Cardinal Wolsey is credited with a love of learning and schemes to promote it, as his foundation of a college at Oxford, now Christ Church, which, however, he only partly accomplished, and his school at Ipswich. But these were not so much establishments to advance learning as to support and glorify the Church, of which he was the chief pillar and personal representative, and which therefore it was his pride and interest to strengthen and exalt, even at some personal sacrifice.
Such was the man who built the palace of Hampton Court, to the description and history of which we must now proceed.
We stated above that immediately on having entered into possession of the estate, Wolsey pulled down the ancient manor-house; early in 1515 he began the new buildings. All researches have failed to bring to light the architect employed by the Cardinal. The name of James Bettes occurs as master of the works, as also that of Nicholas Townley as chief comptroller, and that of Laurence Stubbes, paymaster of the works, and that of Henry Williams, surveyor; but probably the design of Hampton Court must be attributed to Wolsey himself, who had the examples of other mediæval prelatic builders to guide him. In fact, we are inclined to think that the entrance to the first court was somewhat of an imitation of the centre of Esher Place, on the river Mole, a building erected by William of Waynfleet, Bishop of Winchester, in 1447. Of this building nothing now remains but the two octagonal towers of the centre, just as the gateway of Wolsey's college at Ipswich only remains, which also bears a striking resemblance to that of Esher Place.
One of the distinguishing features of Wolsey's palace at Hampton Court was that it did not present to the beholder a moat,[#] a drawbridge, or loopholes, or frowning battlements or watch-towers, without which up to that time no nobleman had thought of erecting a mansion. Wolsey, being a Churchman, naturally selected the monastic style, and the first and second courts, all that remains of Wolsey's original building, display it in all its picturesque features. At present the palace consists of three courts, the two just referred to, and the third, built by William III., comprising the buildings surrounding the Fountain Court. On the north side of the palace there are a number of minor courts and passages, around which are grouped domestic offices, stables, and other dependencies of a large mansion.

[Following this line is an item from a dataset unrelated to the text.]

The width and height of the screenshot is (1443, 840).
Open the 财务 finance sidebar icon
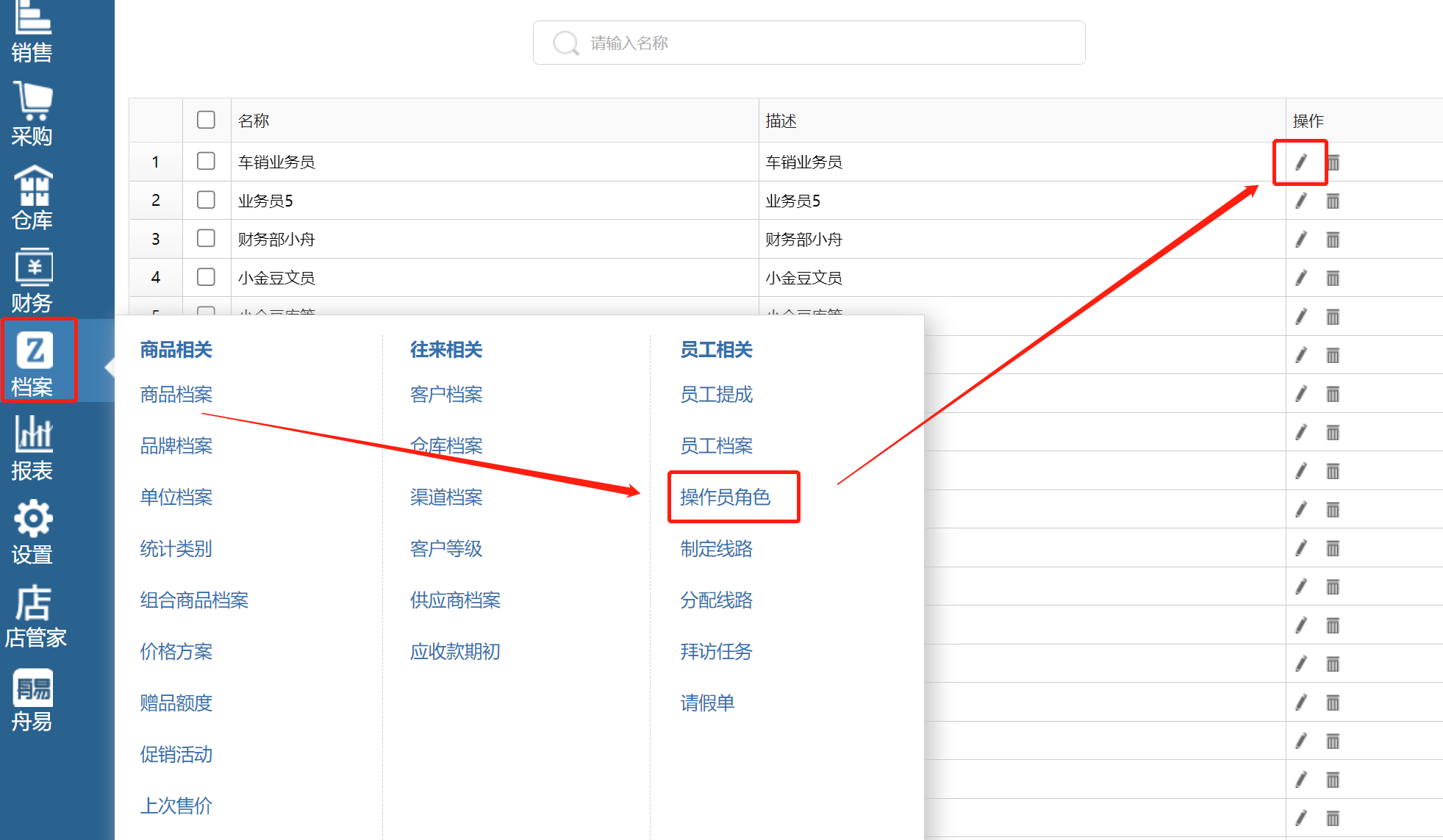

[#] In Law's 'History of Hampton Court Palace' we are told that a moat surrounded the whole of the palace, but Hollar's view of it (temp. Henry VIII.) shows no indication of one.

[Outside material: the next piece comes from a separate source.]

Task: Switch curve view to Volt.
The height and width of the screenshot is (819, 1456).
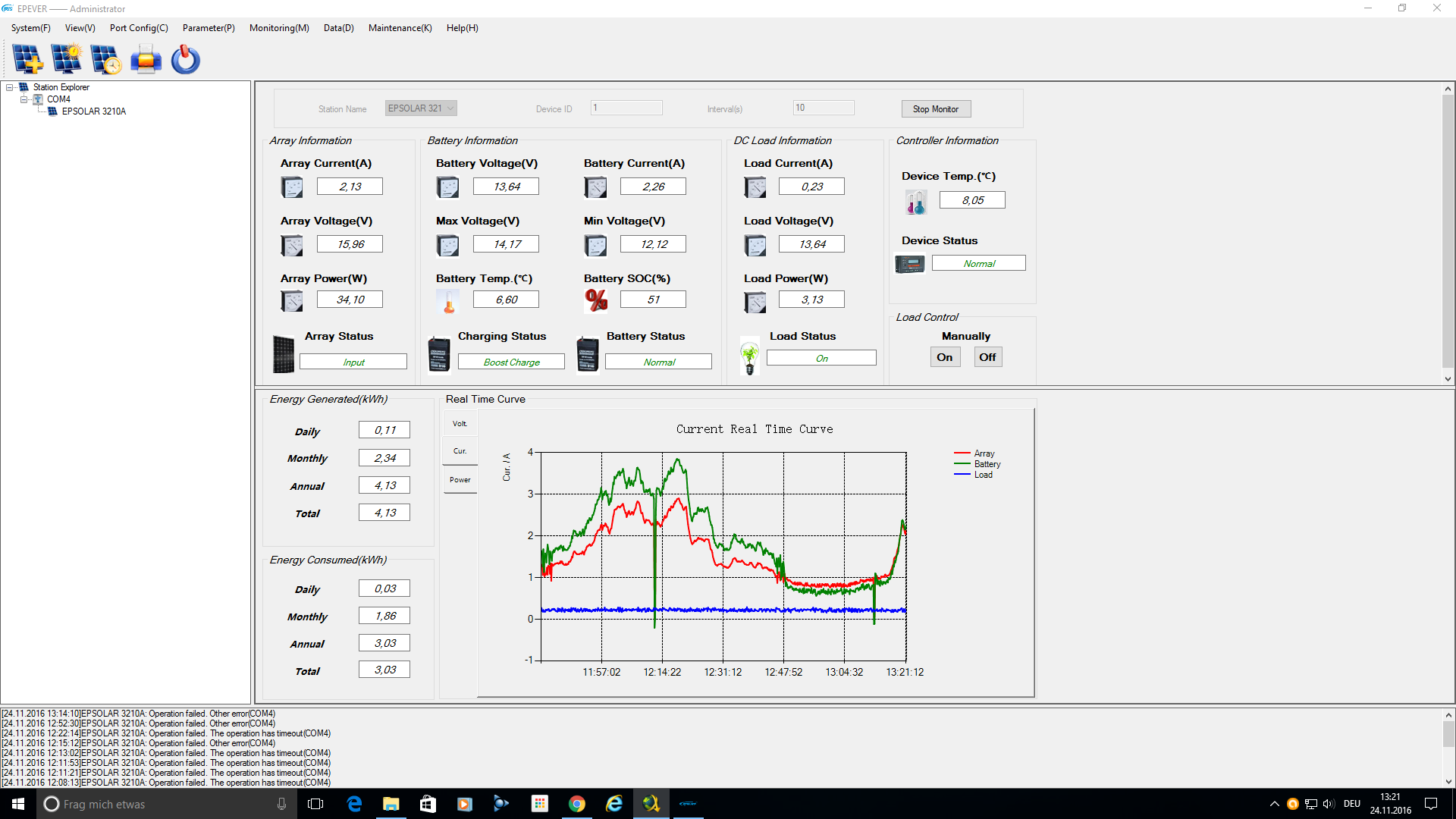Action: tap(460, 424)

And here by way of interscript, though the reader may have seen that we hold Cardinal Wolsey's character as a Churchman in but slight estimation, we must give him credit for proofs of æsthetic culture, which was unusual in his age, when even the most affluent nobles of the land lived in a state of rude habits and surroundings. At the conclusion of the reign of Henry VII. the annual expenses of the powerful family of Percy scarcely exceeded the sum of £1,100. The furniture of even princely households was coarse and comfortless; homely plenty and stately reserve in their entertainments was the rule. The love of pomp and refined pleasure must have been acquired by Wolsey through his visits and residences abroad, and though he indulged in both from personal inclination and political purpose, yet, whatever his motive, his practice led to the amelioration of national taste and manners favourable to the growth of art and the development and advance of home industries. His palace became an example of an interior arrangement suited to liberal, polished, and dignified entertainment. It afforded hints for the improvement of domestic architecture. Till then the attainment of security had been the chief object of the builder; the times having become less turbulent, the external and internal embellishment and comfort of the mansion, no longer a mere castle, became the ruling principle, and Wolsey led the way in these improvements in the palace he built at Hampton.